En l’attendant, les 5 jeunes font tous les étalages remplis d’un tas de gadgets inutiles et chers, et touchent aux objets. Vite, un grand vendeur en T.shirt jaune les surveille de près et remet tout en ordre derrière eux. Ça devient un jeu. Ils l’appellent “le contrôleur“. Les caissières les suivent des yeux, le contrôleur remet droite une casquette sur une tête en mousse qu’ils avaient positionnée façon rappeur. Je les suis de loin mais j’interviens peu, la situation m’amuse assez, et Sami est concentré sur le modèle à rapporter à son fils de 2 ans. La responsable arrive et engueule I. qui donnait des gentils coups de poings dans un des ballons suspendus à un porte manteau sur pied, rempli de ballons. “Tu vois bien que ça n’est pas un ballon ! “ “Non, c’est quoi ?“ Soupir, sous le ballon, une petite nacelle discrète est accrochée (en en voyant dans le musée, ils ignoraient totalement à quoi ça pouvait servir). Puis ils essaient des lunettes d’aviateur et des casquettes à écusson, prennent des poses, demandent à la dame ce qu’elle en pense, se prennent en photo. Ça n’est pas le public habituel de la maison et tout le monde a hâte qu’on parte. Sami paie son jouet, on sort.

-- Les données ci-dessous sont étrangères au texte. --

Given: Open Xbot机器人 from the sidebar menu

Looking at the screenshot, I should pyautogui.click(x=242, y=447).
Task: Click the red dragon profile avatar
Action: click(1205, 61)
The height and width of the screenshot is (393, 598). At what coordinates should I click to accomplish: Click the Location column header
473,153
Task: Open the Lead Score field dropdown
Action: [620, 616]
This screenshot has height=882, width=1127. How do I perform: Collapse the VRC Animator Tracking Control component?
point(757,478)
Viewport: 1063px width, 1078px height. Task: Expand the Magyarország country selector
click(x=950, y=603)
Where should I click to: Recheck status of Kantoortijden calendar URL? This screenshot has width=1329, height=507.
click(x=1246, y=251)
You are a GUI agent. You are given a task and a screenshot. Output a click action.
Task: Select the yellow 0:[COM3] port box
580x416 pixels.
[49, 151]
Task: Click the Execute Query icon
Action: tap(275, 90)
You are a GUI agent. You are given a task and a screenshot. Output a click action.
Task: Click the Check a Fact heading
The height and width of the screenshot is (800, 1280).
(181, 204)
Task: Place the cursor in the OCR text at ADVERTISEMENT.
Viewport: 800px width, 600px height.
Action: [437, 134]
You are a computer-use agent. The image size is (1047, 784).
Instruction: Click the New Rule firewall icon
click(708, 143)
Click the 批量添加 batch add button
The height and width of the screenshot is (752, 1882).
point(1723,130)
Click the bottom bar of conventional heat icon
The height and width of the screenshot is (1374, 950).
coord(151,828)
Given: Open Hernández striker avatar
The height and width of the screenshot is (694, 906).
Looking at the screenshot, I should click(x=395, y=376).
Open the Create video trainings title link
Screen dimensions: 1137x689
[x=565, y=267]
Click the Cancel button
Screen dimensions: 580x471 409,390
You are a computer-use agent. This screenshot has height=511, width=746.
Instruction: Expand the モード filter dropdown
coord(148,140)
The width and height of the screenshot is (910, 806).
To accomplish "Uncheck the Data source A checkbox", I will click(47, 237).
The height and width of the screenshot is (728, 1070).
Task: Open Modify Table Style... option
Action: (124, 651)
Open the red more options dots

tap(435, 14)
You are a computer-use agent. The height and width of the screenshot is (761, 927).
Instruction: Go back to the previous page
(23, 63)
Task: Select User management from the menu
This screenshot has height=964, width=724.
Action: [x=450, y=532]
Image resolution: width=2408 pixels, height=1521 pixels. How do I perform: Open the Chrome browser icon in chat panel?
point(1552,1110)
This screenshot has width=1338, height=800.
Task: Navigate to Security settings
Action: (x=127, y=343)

Le surlendemain, jour où on devait parler de tout ce qu’on avait vu, pensé, et puis écrire, personne au rendez-vous, malgré le rappel de Sami. Seul passe B. pour dire qu’il a entrainement de foot.
Va falloir repenser un différent et meilleur dispositif pour ces rencontres, le début des vacances n’est visiblement pas le moment le plus propice !!
Malgré cela, je suis contente des questions qu’ils provoquent : est-ce que pour les nouvelles générations, il est tellement normal d’aller dans l’espace que cela est peu étonnant ? Ils ne sont ni fascinés ni émerveillés ; il n’y a pas de quoi en faire tout un plat.